**What the task requires**
Transcribe the stretch of the abstract on Ontario's adult guardianship reform from "In 1992, Ontario" through "in this field.".

**Extract to read**
Published online by Cambridge University Press:  18 July 2014

Israel Doron
Affiliation:
Department of Gerontology, Haifa University, Haifa, Israel 31905,idoron@univ.haifa.ac.il

Abstract

In 1992, Ontario completely changed its adult guardianship laws. Ontario's reform was the outcome of a long and thorough legislative effort aimed at shifting the political balance from a paternalistic to an autonomy-respecting adult guardianship system. Since the proclamation of Ontario's new adult guardianship laws, no empirical research (or any other scientific research for that matter) was conducted with regard to the actual success, failure, implementation, or other dimensions of the new regime. This article presents the findings of an exploratory study of the elder guardianship experience, as viewed from the narrow yet important perspective of Ontario's Consent and Capacity Board. The findings provide a glimpse of Ontario's elder guardianship reality and establish the main questions and important dimensions that should be further examined in future studies in this field.

**Dataset**
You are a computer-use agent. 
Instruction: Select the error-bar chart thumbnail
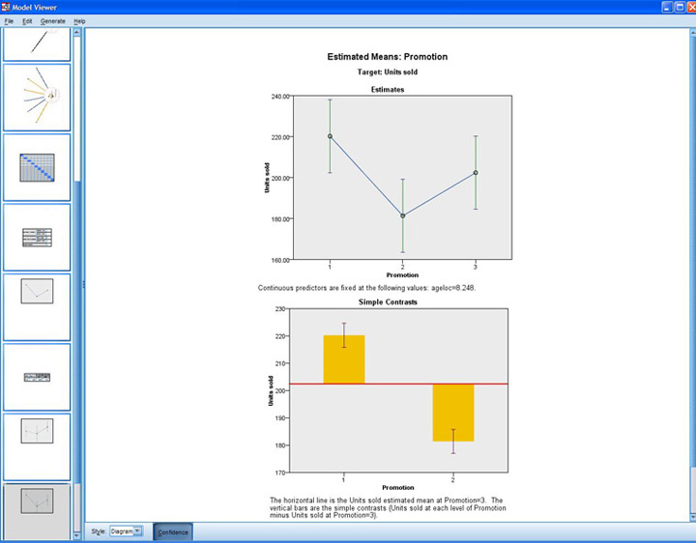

* * *

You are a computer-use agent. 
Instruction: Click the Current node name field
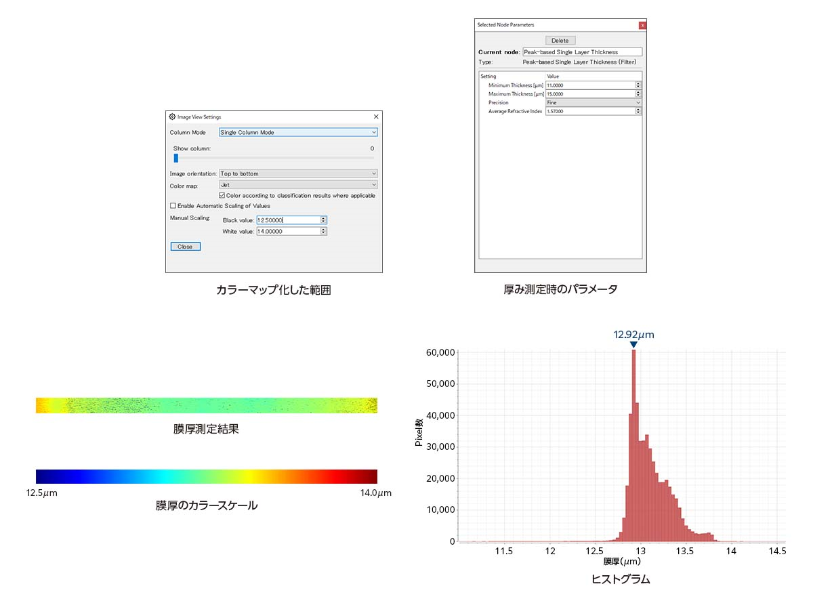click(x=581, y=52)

==

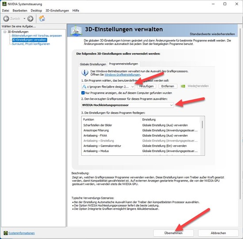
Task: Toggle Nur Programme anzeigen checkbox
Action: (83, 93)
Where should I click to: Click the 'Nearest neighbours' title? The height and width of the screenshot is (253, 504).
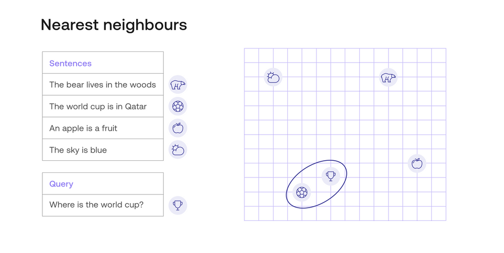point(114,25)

**Result of the task**
In 1992, Ontario completely changed its adult guardianship laws. Ontario's reform was the outcome of a long and thorough legislative effort aimed at shifting the political balance from a paternalistic to an autonomy-respecting adult guardianship system. Since the proclamation of Ontario's new adult guardianship laws, no empirical research (or any other scientific research for that matter) was conducted with regard to the actual success, failure, implementation, or other dimensions of the new regime. This article presents the findings of an exploratory study of the elder guardianship experience, as viewed from the narrow yet important perspective of Ontario's Consent and Capacity Board. The findings provide a glimpse of Ontario's elder guardianship reality and establish the main questions and important dimensions that should be further examined in future studies in this field.